In the past 12 hours, a whale-level cryptocurrency wallet sold 4.64 million Virtuals Protocol (VIRTUAL) coins, achieving a profit of $5.32 million. According to data from Spot on Chain, the whale realized a net gain of $3.98 million (an increase of +224%). During this time, the price of VIRTUAL coin rose by 52%, and the whale’s wallet still holds 5.05 million VIRTUAL coins, corresponding to an unrealized profit of $4.99 million (an increase of +259%).
Whale’s Risky LUNA Exchange
On-chain data reveals that the whale purchased 17 million VIRTUAL coins at an average price of $0.382 at the end of October. However, shortly thereafter, a portion of these assets, amounting to 7.2 million coins, was exchanged for 18.46 million Terra (LUNA) coins.
This exchange has resulted in a loss of $1.15 million (a decrease of 39%) for the whale.

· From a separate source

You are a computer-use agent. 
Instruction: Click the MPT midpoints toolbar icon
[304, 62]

Had the whale retained these VIRTUAL coins, the total profit could have reached $16.1 million.
This situation illustrates that while the whale has secured a strategic gain, it also highlights how certain decisions in the altcoin market can lead to costly outcomes.

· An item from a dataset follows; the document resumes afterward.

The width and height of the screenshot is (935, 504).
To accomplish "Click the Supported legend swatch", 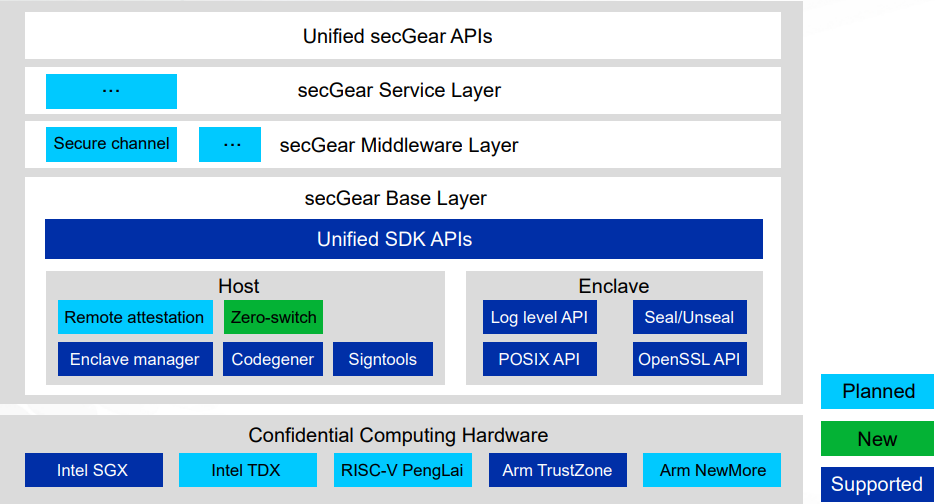I will 877,484.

Whale’s Remaining VIRTUAL Coins Hold Great Potential
On the other hand, the remaining 5.05 million VIRTUAL coins in the whale’s wallet are valued at approximately $9 million. Spot on Chain indicates that the whale could further increase profits by selling these assets.
However, the LUNA exchange seems to have limited the whale’s potential profitability. This situation once again underscores that market volatility presents both opportunities and risks for investors.